A total of 11 members of Wiese's neo-Nazi group, the Kameradschaft Süd (Southern Comradeship) were arrested.

Influenced by government agent?

Wiese faces charges of being a ringleader of a terrorist group and could face up to 10 years in prison for that charge.

Three other members of the group, Alexander Mätzing, 28, Karl-Heinz Stratzberger, 24, and David Schulz, 23, are charged with membership of a terrorist organization. Five other members of the group went on trial in October.

Wiese's defense lawyer, Anja Seul, has said her client will not answer questions during the trial. Seul added she will show that Wiese was innocent because he was influenced by an undercover government agent who had infiltrated his group and encouraged him to hatch the plans for an attack.

Baustelle für das Zentrum der Jüdischen Kultusgemeinde

The construction site for the new Jewish center in Munich's center.

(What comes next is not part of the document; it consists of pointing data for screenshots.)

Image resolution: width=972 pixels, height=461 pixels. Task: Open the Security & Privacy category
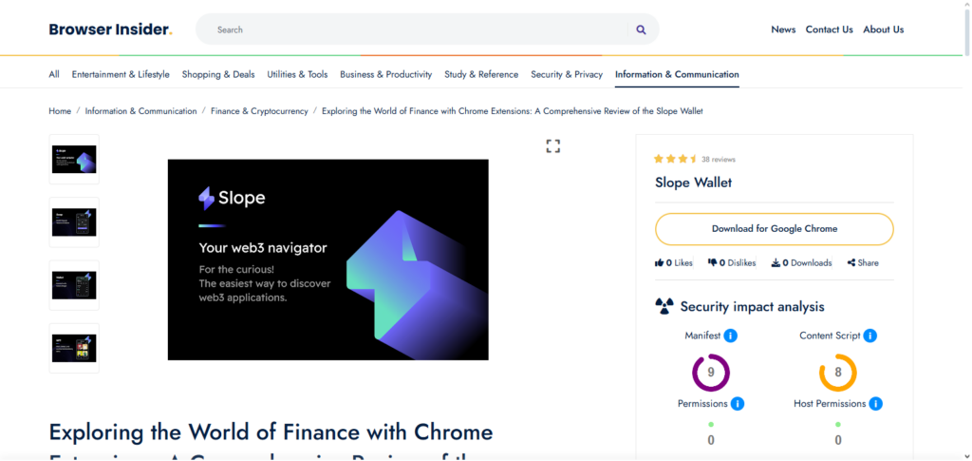pyautogui.click(x=567, y=74)
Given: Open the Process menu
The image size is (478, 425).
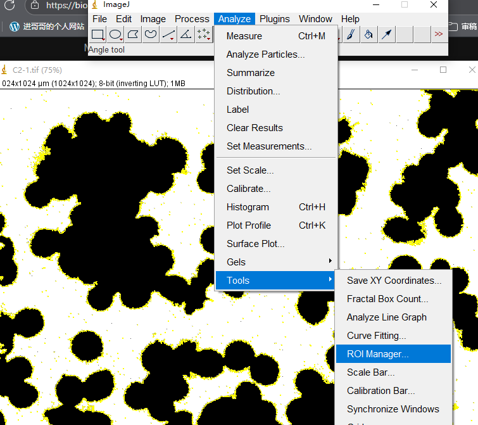Looking at the screenshot, I should [x=192, y=19].
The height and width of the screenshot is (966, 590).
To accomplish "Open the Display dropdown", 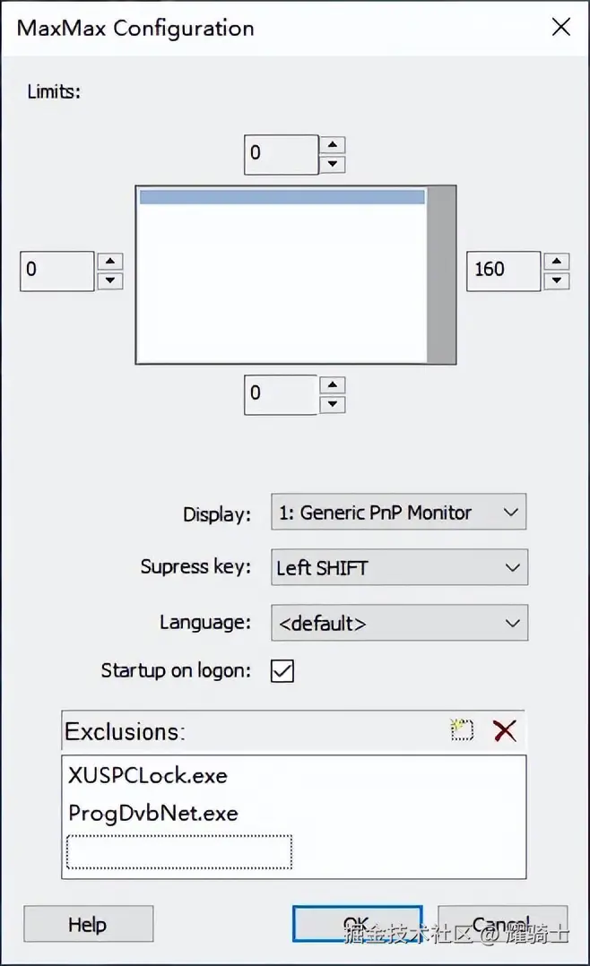I will click(x=398, y=513).
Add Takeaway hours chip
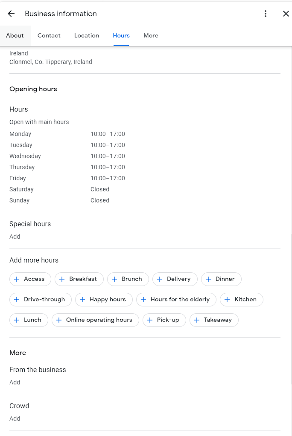Image resolution: width=292 pixels, height=436 pixels. pos(214,320)
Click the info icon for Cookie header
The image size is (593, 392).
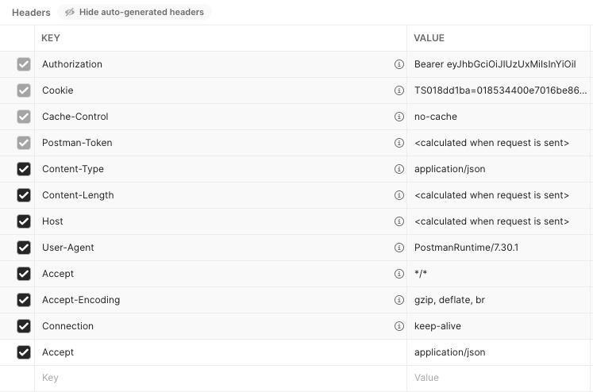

The agent was Wiese's "inspiration and at the same time became his second brain," the lawyer said outside the court. One of Wiese's co-accused, Mätzing, denied the group had been planning to attack the Jewish center. Asked what the explosives were for, Mätzing said: "I still don't know even today."

Investigators believe the plans to attack the Jewish center -- which includes a synagogue, a cultural center and a museum -- were abandoned following the arrest of two members of the Kameradschaft Süd who had beaten up a member who wanted to quit the group.

Plan to install Nazi dictatorship

The group then began plotting an attack on the main Marienplatz square in Munich, investigators say. A woman member of the group had volunteered to act as a suicide bomber in the attack, which never took place.

The prosecution says Wiese's overall aim was to bring down the German federal republic and install "a dictatorial system along Nazi lines."

Laden nach der Kristallnacht

A pedestrian looks at the wreckage of a Jewish shop in Berlin, Nov. 10, 1938, the day after Kristallnacht.

The date of the suspected attack is heavy with symbolism. Nov. 9, 2003, was the 65th anniversary of Kristallnacht (Night of Broken Glass) when Nazi thugs attacked and set on fire Jewish businesses and synagogues across Germany. The central synagogue in Munich was destroyed on Hitler's orders in June 1938, five months before Kristallnacht.

Nov. 9 is also the anniversary of Adolf Hitler's failed attempt to seize power in the Munich putsch in 1923.

The trial is expected to last until March next year.